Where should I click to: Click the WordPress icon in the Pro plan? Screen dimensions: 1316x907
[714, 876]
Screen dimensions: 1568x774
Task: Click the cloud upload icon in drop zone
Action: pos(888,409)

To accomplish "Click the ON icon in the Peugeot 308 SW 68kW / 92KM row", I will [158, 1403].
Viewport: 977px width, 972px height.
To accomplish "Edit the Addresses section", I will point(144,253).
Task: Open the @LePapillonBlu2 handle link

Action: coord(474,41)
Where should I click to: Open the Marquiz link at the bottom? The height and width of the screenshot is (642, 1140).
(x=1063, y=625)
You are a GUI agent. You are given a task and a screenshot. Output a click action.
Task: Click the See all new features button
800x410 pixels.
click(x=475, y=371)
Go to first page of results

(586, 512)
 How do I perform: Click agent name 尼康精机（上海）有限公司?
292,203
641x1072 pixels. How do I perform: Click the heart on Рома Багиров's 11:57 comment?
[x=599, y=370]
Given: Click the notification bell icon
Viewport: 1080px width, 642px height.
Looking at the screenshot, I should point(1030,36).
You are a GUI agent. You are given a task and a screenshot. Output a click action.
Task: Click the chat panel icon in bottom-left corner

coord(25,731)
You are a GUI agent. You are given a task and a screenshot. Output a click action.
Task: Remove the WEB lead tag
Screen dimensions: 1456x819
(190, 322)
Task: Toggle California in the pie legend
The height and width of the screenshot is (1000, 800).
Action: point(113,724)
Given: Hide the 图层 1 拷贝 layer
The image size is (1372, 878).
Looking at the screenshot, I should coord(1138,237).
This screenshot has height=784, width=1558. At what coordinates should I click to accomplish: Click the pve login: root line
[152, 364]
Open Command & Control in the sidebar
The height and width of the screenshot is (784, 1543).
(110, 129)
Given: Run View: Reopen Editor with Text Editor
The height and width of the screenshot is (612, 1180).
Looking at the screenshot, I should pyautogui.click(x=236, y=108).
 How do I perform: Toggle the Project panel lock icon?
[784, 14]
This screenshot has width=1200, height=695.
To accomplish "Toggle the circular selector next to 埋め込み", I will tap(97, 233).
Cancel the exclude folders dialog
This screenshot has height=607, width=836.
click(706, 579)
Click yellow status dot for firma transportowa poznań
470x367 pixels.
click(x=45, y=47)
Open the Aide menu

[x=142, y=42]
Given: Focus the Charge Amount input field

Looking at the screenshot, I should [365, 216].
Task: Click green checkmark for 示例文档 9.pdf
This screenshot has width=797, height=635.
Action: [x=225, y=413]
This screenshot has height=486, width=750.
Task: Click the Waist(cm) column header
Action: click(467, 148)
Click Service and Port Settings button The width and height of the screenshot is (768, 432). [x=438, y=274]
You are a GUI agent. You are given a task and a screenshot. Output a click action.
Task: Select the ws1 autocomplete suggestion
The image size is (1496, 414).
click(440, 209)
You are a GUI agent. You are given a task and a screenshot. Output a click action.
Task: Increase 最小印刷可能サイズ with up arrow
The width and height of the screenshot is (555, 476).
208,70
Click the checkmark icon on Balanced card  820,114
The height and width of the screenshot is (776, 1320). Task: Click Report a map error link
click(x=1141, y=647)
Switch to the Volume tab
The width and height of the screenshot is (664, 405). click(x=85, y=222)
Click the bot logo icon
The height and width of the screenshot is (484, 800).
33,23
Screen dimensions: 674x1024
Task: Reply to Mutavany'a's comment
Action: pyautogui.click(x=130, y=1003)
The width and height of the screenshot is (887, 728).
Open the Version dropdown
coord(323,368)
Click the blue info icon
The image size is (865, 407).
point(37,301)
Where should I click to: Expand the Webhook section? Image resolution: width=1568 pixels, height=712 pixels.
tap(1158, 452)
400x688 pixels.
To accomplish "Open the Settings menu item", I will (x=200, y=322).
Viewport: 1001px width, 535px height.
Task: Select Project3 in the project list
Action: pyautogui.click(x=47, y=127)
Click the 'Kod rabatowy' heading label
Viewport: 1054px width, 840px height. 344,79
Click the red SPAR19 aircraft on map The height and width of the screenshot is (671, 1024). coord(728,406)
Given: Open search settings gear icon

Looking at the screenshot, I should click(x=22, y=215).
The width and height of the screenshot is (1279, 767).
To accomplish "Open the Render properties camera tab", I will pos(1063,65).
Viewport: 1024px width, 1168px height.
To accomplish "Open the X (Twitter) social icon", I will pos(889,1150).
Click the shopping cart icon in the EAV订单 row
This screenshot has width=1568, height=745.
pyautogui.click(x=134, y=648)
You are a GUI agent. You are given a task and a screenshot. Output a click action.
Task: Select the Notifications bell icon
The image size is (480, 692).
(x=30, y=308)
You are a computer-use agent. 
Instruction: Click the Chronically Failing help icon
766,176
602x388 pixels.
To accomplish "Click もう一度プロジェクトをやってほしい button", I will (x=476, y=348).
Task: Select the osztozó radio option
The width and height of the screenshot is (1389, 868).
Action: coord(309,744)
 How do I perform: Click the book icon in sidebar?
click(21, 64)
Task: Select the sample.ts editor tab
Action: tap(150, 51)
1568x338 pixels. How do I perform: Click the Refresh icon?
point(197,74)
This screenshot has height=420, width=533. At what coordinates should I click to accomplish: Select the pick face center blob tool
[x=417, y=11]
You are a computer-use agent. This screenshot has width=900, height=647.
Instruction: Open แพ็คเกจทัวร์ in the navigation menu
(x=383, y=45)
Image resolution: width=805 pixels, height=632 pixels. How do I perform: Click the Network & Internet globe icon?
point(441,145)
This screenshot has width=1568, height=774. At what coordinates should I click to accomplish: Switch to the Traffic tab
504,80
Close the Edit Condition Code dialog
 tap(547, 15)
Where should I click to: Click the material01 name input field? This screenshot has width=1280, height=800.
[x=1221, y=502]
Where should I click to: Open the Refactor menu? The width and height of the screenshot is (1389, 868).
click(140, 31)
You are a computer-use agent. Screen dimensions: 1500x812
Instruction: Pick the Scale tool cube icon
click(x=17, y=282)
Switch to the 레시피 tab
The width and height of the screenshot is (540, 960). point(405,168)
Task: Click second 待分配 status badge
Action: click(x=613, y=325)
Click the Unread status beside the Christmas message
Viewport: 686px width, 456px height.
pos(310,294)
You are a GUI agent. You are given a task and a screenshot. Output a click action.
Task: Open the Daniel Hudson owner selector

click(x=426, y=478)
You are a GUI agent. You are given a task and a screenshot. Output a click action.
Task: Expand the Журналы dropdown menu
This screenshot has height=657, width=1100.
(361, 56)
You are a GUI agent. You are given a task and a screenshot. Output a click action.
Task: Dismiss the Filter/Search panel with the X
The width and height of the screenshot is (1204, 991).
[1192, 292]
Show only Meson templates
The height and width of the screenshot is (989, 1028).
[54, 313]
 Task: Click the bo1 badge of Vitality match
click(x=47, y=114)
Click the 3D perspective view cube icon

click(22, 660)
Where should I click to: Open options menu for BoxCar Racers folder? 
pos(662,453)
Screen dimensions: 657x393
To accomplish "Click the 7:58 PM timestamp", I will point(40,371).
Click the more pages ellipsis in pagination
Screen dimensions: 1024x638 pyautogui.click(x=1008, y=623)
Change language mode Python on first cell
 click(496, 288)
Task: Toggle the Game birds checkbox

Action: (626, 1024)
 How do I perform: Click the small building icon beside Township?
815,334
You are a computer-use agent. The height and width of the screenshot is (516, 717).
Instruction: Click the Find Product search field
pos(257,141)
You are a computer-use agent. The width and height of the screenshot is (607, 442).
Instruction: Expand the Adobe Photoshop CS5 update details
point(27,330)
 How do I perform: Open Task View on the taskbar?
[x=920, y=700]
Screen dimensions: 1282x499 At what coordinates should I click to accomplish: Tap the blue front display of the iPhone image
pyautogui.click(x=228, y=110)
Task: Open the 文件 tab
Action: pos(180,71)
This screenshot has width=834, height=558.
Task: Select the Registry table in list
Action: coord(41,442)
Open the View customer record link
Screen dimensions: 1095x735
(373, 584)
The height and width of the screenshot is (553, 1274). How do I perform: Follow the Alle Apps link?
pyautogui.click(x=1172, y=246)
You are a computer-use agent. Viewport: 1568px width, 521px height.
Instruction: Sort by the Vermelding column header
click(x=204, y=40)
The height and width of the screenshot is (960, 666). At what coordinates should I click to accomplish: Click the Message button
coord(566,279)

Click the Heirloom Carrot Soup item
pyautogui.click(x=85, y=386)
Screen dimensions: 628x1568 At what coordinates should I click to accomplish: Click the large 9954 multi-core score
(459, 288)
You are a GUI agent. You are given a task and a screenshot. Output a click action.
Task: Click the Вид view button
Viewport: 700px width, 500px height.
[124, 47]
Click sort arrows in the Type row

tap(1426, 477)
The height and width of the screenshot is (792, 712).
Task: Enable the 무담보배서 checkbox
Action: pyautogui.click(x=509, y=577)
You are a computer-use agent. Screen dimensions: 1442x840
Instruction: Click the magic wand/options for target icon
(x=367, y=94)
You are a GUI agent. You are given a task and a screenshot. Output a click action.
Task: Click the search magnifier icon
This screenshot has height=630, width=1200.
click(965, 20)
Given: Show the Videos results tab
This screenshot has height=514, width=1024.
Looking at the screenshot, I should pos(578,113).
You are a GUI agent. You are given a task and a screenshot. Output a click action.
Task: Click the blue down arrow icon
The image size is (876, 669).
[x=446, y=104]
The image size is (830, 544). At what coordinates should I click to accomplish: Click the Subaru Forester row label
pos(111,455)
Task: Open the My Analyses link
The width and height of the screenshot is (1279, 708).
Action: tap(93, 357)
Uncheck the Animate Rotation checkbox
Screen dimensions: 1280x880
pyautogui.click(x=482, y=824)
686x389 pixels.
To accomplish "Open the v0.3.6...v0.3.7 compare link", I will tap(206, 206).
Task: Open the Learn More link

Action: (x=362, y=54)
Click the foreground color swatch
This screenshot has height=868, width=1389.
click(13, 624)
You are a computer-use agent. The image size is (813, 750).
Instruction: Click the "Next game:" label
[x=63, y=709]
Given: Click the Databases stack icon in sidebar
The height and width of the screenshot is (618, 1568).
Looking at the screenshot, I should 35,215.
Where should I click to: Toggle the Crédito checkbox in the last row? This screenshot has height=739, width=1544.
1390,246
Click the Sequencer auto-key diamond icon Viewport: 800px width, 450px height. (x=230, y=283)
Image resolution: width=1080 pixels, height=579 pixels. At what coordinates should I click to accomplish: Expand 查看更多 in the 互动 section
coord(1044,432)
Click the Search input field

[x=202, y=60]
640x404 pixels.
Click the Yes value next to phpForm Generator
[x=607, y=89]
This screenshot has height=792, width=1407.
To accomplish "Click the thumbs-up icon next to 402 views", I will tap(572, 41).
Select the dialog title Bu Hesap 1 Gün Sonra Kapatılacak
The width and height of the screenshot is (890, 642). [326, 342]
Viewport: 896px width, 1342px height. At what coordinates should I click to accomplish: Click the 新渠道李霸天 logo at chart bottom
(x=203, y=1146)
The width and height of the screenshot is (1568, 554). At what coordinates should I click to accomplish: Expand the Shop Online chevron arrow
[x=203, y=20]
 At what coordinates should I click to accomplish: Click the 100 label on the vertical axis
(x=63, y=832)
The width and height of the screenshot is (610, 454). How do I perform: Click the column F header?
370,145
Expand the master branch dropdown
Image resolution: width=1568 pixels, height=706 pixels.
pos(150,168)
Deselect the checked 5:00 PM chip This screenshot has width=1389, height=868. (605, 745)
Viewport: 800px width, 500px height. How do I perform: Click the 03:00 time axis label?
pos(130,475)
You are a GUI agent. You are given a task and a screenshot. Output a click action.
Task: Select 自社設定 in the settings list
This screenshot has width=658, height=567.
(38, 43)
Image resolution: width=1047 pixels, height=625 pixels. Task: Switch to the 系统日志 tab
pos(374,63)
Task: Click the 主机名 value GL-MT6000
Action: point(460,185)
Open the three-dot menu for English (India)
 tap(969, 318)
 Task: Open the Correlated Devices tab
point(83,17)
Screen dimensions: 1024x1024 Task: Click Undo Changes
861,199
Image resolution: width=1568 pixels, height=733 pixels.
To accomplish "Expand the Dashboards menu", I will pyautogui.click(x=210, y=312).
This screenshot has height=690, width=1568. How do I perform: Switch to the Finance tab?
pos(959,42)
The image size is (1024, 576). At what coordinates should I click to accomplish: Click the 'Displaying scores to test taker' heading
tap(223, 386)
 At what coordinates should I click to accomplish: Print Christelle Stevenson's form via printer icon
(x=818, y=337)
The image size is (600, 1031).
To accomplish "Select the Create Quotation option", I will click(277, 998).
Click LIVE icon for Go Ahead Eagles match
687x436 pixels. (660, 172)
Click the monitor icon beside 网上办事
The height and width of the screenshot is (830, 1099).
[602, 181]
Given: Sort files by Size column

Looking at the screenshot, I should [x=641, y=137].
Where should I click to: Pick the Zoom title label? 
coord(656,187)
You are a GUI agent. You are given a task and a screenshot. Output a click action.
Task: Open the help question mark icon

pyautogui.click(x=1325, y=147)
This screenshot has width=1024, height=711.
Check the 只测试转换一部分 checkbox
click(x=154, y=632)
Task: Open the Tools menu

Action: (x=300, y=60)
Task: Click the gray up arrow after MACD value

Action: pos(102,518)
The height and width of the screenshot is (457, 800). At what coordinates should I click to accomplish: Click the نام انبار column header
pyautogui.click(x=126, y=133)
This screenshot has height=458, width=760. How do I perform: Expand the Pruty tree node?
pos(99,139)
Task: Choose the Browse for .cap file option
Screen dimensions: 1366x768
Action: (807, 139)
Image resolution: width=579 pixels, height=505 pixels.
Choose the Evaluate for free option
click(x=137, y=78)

---+---

→ WORK TO BE COMPLETED: Across the whole listing above, tally each line where the string "with" occurs, and give the number and nothing more.

→ RESPONSE AREA: 3